* _What to do_
1/ Print the 4-track bouncing discussion from "In other words, the" up to and including "bounced - 4 (abc)".
2/ In the 4-track bouncing discussion, rewrite the paragraph beginning "I imagine the limiting factor" more briefly, keeping its main facts.

* _Page_
In other words, the standard method is this; record 1, 2, & 3. Now what? Bounce them to track 4. And then you record 1 & 2 again then bounce them to 3, leaving you with up to 7 tracks on a 4 track.

But if you can bounce 1 - 3 on 4 and so forth, why can't you then bounce tracks 3 & 4 to track 1? And then record 2 and 3 and bounce all those to 4 again and keep repeating the process.

For simplification:
track 1 (a)
2 (b)
3 (c)
bounced - 4 (abc)

record again, track 1 (d), 2 (e) bounce them to 3(de).

now you have 3 (de) and 4 (abc). If I can bounce 1 - 3 to 4, why can't I bounce 3 & 4 to 1?

now you have track 1 (abcde),. then record track 2 (f) and 3 (g). repeat process (track 4 = abcdefg) leaving 1 - 3 open again?

If the answer is fidelity that is understandable, but fidelity is an issue in the first place, this does not mean that you are limited to 7 tracks with a 4 track.

I will probably skip all of this and just mix 4 tracks to CDR and then record that to a new tape.
 
I imagine the limiting factor is how good of an engineer you are. Every bounce locks all previous mixing descisions in stone. So if you are some super Jedi who knows he will never need to change a single thing and does every bounce with perfect mix settings... Sure. Bounce until the cows come home. :D

Until fidelity hits you over the head. ;)



There is also the likely scenario that if you are 4-tracking in the first place, you have a killer band in a killer room playing live through a console to 2-track and everything else is "extra" overdub stuff. So you probably don't really need to bounce to more than 7 total tracks.
 
What recorder are you using? I assume a 4-track cassette? It may only be pre-wired to bounce to track 4/back to 1.
Have you ever tried this? What were the results - you're lucky if you can get the volumes and tones set correctly first go-round.

* _Recorded information_
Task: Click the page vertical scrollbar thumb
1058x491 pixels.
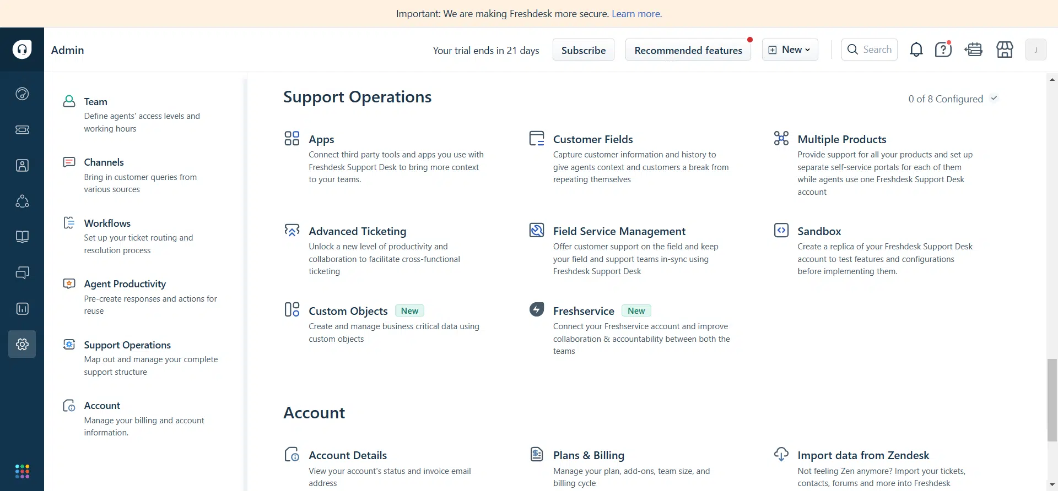Action: [x=1052, y=400]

* _Outputs by task_
1/
In other words, the standard method is this; record 1, 2, & 3. Now what? Bounce them to track 4. And then you record 1 & 2 again then bounce them to 3, leaving you with up to 7 tracks on a 4 track.

But if you can bounce 1 - 3 on 4 and so forth, why can't you then bounce tracks 3 & 4 to track 1? And then record 2 and 3 and bounce all those to 4 again and keep repeating the process.

For simplification:
track 1 (a)
2 (b)
3 (c)
bounced - 4 (abc)

2/ The main limit is probably your skill as an engineer, because each bounce permanently locks in all earlier mixing decisions. Only someone sure they will never need to change anything, and who mixes every bounce perfectly, could keep bouncing indefinitely.